What the task requires –
Look through the entries below for the string "list", and copy each line where it is found.

Exercise data –

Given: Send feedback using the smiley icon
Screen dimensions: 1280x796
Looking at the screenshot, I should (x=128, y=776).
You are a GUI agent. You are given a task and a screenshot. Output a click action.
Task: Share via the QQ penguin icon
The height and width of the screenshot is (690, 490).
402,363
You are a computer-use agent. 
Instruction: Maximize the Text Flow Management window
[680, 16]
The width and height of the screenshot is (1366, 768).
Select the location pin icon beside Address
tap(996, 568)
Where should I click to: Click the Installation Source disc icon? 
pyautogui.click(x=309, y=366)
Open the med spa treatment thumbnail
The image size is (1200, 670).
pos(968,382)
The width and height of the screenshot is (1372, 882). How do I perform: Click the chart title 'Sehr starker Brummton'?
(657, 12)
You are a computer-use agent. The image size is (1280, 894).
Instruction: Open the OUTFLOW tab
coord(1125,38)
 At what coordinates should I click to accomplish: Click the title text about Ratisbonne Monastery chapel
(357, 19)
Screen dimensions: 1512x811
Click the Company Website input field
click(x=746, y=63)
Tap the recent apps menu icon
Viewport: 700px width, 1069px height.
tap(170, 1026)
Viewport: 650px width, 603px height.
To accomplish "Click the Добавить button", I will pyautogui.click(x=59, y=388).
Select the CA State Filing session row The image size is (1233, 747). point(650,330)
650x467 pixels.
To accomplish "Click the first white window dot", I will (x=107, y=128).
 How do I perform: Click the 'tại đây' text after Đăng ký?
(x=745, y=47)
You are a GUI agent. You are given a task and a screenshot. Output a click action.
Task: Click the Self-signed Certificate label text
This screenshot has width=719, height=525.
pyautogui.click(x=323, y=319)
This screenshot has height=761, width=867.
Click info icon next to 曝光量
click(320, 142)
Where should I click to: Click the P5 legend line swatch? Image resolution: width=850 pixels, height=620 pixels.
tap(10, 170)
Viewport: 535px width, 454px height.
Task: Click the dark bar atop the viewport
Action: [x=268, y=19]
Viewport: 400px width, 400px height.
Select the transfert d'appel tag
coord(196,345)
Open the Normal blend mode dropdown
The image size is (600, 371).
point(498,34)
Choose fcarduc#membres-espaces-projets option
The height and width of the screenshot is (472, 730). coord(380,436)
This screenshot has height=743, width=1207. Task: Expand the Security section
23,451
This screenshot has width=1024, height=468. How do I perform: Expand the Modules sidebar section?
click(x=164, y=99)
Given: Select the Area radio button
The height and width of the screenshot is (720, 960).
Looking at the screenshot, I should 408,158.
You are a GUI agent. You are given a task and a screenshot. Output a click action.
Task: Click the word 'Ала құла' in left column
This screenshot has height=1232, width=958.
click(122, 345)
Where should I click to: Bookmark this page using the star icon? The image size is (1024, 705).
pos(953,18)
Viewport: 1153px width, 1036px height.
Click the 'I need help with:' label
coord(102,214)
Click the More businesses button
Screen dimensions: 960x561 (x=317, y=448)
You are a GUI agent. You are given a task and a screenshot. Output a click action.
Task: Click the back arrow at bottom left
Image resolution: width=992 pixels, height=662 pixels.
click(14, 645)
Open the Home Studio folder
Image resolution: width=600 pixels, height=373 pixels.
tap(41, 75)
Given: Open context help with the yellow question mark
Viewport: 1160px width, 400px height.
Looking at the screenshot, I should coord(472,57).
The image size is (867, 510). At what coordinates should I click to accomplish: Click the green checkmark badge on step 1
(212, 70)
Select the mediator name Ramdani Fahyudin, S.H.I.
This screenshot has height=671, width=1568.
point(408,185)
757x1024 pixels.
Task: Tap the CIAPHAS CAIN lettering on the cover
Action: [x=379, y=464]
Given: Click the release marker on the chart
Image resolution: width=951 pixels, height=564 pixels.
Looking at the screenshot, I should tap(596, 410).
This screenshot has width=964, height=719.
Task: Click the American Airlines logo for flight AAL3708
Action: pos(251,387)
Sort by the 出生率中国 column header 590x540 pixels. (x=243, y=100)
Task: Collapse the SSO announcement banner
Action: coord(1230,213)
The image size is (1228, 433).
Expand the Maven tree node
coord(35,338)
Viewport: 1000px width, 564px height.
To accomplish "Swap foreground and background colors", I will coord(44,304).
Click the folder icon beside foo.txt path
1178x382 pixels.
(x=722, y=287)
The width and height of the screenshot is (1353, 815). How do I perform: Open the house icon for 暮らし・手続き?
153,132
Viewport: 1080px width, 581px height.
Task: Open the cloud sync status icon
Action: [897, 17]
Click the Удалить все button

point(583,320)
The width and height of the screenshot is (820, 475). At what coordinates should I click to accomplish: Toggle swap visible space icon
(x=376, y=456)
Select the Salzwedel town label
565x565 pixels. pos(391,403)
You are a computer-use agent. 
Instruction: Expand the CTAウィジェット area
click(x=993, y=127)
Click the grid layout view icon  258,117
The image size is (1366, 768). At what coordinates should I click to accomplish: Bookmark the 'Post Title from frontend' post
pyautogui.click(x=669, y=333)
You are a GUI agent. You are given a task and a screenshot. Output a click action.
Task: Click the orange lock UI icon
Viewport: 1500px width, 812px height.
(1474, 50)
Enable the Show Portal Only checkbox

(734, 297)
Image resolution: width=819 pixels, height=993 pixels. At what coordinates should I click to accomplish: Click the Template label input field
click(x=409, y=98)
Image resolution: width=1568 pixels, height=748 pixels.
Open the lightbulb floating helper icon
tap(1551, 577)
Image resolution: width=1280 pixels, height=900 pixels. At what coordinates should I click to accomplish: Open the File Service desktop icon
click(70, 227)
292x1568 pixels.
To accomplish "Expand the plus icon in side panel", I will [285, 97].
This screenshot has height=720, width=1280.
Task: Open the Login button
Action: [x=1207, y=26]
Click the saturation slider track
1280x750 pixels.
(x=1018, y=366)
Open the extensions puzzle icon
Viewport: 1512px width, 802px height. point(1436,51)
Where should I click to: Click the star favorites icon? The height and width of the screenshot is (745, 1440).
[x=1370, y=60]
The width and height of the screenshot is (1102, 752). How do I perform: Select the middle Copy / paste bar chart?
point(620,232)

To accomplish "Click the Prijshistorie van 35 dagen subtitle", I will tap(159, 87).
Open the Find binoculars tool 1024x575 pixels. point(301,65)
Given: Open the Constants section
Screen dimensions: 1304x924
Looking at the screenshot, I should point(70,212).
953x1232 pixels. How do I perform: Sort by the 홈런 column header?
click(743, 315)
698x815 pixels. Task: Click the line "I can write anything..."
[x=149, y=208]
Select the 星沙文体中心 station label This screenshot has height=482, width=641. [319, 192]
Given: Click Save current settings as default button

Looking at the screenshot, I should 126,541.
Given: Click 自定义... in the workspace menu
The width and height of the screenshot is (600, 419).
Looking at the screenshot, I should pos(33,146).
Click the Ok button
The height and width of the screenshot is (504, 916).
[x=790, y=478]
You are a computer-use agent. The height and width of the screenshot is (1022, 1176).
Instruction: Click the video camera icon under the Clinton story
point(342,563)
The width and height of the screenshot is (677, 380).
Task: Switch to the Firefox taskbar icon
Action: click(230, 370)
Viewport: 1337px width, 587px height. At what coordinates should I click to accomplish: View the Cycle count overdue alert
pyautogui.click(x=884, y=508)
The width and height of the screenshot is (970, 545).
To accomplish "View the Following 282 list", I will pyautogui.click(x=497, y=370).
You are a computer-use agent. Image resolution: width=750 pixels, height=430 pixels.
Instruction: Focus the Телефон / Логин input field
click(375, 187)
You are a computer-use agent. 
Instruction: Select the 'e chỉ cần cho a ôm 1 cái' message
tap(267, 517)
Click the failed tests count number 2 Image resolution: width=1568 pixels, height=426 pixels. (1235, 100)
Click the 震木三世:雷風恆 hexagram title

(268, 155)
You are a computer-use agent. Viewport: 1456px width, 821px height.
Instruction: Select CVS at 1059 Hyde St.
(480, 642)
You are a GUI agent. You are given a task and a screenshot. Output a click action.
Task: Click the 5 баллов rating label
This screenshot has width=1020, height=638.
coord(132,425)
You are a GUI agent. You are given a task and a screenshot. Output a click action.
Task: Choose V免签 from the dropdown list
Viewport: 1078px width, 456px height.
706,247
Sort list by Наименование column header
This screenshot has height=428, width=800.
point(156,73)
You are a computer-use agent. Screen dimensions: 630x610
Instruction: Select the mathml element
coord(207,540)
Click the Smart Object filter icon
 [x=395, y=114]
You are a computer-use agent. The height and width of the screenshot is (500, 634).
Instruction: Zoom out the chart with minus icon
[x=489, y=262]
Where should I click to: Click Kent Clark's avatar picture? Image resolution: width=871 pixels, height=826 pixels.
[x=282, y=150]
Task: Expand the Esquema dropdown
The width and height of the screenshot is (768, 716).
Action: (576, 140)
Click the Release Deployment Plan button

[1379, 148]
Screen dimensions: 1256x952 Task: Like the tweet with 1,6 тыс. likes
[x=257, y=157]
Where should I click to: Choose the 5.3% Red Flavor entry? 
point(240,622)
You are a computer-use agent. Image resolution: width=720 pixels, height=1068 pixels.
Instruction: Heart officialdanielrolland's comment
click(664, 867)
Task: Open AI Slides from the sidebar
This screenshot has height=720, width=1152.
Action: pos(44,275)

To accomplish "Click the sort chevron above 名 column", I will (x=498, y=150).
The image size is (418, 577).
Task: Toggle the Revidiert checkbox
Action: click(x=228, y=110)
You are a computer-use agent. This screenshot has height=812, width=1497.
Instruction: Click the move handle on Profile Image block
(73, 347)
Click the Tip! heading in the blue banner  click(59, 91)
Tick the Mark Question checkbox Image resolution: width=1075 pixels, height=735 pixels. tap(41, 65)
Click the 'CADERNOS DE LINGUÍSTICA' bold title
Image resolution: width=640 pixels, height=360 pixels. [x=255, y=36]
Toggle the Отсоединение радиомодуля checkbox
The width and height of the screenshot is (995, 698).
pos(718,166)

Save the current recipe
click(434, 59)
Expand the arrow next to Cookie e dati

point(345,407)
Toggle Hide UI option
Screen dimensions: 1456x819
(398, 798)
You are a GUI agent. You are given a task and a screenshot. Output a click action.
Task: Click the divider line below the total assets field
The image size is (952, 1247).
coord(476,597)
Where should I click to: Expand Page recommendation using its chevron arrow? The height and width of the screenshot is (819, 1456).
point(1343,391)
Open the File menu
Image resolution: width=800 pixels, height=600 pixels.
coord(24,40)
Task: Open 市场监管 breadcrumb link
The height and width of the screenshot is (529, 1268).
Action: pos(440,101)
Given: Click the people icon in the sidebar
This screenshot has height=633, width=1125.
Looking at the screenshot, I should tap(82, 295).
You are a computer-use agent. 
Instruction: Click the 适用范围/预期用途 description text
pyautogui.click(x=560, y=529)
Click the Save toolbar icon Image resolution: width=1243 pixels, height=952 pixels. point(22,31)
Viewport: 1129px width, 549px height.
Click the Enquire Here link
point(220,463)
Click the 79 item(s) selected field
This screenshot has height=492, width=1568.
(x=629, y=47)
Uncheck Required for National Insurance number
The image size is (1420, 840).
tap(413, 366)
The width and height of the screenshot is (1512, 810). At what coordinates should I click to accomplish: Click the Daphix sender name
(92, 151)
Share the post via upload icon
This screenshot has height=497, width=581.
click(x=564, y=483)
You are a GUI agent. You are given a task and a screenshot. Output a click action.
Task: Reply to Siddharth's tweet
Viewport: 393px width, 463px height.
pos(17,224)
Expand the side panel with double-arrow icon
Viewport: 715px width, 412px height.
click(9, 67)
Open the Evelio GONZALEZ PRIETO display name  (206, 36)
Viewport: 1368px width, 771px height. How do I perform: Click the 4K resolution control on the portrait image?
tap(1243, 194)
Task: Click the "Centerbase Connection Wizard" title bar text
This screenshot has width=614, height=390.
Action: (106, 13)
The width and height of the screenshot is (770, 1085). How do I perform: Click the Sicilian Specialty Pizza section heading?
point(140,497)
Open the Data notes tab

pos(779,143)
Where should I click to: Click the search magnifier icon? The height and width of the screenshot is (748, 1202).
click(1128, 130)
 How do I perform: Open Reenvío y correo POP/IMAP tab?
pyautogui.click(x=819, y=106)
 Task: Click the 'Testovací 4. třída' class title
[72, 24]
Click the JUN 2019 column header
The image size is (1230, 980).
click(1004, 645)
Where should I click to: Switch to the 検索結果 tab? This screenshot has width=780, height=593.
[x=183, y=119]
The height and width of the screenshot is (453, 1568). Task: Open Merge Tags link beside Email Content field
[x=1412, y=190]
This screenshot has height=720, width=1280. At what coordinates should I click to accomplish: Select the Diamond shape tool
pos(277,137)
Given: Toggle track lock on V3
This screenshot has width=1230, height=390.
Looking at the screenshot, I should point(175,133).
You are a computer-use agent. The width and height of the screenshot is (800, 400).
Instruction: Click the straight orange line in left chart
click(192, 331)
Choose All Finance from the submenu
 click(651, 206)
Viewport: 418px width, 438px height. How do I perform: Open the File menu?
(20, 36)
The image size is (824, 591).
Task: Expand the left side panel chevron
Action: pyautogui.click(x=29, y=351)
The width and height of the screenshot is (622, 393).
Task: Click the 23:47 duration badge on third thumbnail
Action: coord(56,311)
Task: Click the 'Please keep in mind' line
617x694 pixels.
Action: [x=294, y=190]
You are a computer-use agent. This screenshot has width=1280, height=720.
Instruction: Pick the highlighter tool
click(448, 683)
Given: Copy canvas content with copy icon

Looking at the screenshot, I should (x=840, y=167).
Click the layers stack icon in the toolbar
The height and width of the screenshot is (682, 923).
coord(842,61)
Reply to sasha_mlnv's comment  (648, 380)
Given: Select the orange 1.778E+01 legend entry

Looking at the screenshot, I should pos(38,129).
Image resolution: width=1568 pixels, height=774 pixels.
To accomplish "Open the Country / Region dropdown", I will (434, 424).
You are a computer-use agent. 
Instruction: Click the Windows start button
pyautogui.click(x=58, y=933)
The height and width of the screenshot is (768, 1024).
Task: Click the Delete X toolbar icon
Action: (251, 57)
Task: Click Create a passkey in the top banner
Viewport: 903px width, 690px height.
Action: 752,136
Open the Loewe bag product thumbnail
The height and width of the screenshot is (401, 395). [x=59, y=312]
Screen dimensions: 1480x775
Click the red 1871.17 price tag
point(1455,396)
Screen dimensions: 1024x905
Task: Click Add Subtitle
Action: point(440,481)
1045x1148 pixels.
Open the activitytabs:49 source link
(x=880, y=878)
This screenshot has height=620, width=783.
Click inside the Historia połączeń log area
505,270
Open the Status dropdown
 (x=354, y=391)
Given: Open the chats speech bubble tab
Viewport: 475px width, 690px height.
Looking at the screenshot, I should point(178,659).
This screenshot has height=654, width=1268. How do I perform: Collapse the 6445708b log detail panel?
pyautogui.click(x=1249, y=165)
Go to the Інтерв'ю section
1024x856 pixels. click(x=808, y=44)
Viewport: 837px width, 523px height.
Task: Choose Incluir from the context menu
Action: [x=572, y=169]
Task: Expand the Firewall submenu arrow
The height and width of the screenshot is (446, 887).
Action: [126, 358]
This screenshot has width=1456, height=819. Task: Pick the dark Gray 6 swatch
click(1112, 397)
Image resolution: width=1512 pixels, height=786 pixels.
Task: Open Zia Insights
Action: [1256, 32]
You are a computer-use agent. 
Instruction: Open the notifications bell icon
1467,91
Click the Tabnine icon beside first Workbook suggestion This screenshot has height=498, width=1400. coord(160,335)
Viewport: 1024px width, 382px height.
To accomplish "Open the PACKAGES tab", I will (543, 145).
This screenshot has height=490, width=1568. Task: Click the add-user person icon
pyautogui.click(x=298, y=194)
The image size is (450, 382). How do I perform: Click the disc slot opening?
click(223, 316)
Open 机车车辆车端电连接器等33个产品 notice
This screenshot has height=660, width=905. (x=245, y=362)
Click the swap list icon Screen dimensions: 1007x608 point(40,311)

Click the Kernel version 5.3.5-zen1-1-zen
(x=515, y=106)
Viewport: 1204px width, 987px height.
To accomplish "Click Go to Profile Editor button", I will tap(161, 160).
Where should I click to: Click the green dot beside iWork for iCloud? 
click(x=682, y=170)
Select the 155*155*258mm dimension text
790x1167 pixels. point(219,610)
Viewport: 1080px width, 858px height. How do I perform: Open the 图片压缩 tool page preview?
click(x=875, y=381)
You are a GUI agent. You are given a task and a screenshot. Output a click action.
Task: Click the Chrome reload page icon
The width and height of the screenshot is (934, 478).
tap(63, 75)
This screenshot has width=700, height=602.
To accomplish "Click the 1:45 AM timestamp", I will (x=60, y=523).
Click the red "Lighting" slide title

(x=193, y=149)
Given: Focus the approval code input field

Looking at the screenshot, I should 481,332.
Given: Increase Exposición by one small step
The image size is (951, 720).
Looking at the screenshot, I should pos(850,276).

Exercise answer –
To accomplish "View the Following 282 list", I will pyautogui.click(x=497, y=370).
Task: Choose V免签 from the dropdown list
Sort list by Наименование column header
Click the swap list icon Screen dimensions: 1007x608 point(40,311)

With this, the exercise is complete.